Plotting vector fields

Similar to the previous notebook, which plotted slope fields, this notebook contains an interactive element which plots a vector field. Into the box input a vector function of the variables $x$ and $y$ of the form $v(x,y) = (v_1(x,y), v_2(x,y))$

In [1]:

x,y = var('x,y')
@interact
def show_vector_field(xrange = slider(1, 10, .5, default = 3), yrange = slider(1,10, .5, default = 3), v = input_box((sin(x), cos(y)), label = '$v(x,y)$'), streamline = checkbox(False, label = "streamline plot")):
    if streamline: 
        show(streamline_plot(v, (x,-xrange, xrange), (y,-yrange, yrange)))
    else:
        show(plot_vector_field(v, (x,-xrange,xrange), (y,-yrange,yrange)))

Plotting vector field with flow lines

If you see above, checking the "steamline" button produced a "streamline plot" with solutions curves. We can select a few initial conditions and plot them with the vector field below. Now instead of specifying only $y(0)$ as in the Slope_Fields notebook, we can specify a starting point. (Feel free to modify the other page to work in this more general situation!)

In [1]:

x,y = var('x,y')

------------------------------

== Set problem A ==
Revise the vector fields text starting with "Similar to the" and going on through "xrange), (y,-yrange, yrange)))", with "notebook" changed to "worksheet".

== Stored rows ==
------------------------------

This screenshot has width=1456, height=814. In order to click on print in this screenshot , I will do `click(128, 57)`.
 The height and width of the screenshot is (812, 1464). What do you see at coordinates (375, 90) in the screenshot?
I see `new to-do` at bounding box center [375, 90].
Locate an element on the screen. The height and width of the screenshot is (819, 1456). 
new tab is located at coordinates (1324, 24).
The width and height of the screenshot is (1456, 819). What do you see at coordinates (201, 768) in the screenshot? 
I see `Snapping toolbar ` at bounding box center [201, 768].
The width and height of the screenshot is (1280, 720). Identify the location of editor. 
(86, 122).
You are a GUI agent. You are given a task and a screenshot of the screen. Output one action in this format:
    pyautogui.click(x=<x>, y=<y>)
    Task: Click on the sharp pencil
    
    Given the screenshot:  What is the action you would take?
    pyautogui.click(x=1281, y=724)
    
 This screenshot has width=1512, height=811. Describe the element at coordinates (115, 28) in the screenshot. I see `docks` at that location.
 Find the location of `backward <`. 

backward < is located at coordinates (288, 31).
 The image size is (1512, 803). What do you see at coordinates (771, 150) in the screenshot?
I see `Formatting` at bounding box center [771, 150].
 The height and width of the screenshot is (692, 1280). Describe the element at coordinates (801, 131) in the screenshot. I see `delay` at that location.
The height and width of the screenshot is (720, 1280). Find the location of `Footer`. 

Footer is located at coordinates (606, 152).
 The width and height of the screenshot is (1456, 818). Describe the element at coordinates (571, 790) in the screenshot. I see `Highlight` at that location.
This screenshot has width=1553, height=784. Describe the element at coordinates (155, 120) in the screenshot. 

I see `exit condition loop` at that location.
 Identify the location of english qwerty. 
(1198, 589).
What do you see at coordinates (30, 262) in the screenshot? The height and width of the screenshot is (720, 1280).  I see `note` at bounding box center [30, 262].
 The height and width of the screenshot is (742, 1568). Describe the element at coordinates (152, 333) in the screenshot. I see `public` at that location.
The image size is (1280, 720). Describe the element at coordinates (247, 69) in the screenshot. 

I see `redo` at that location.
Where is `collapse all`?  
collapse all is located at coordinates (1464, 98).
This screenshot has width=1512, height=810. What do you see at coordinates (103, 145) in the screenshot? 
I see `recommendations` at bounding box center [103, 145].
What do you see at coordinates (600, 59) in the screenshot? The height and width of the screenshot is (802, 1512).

------------------------------

== Set problem B ==
From the records, write out the lines starting with the line with "Locate an element" and going on through the line with "center [201, 768].". Copy them exactly.

== Full solution A ==
Similar to the previous worksheet, which plotted slope fields, this worksheet contains an interactive element which plots a vector field. Into the box input a vector function of the variables $x$ and $y$ of the form $v(x,y) = (v_1(x,y), v_2(x,y))$

In [1]:

x,y = var('x,y')
@interact
def show_vector_field(xrange = slider(1, 10, .5, default = 3), yrange = slider(1,10, .5, default = 3), v = input_box((sin(x), cos(y)), label = '$v(x,y)$'), streamline = checkbox(False, label = "streamline plot")):
    if streamline: 
        show(streamline_plot(v, (x,-xrange, xrange), (y,-yrange, yrange)))

== Full solution B ==
Locate an element on the screen. The height and width of the screenshot is (819, 1456). 
new tab is located at coordinates (1324, 24).
The width and height of the screenshot is (1456, 819). What do you see at coordinates (201, 768) in the screenshot? 
I see `Snapping toolbar ` at bounding box center [201, 768].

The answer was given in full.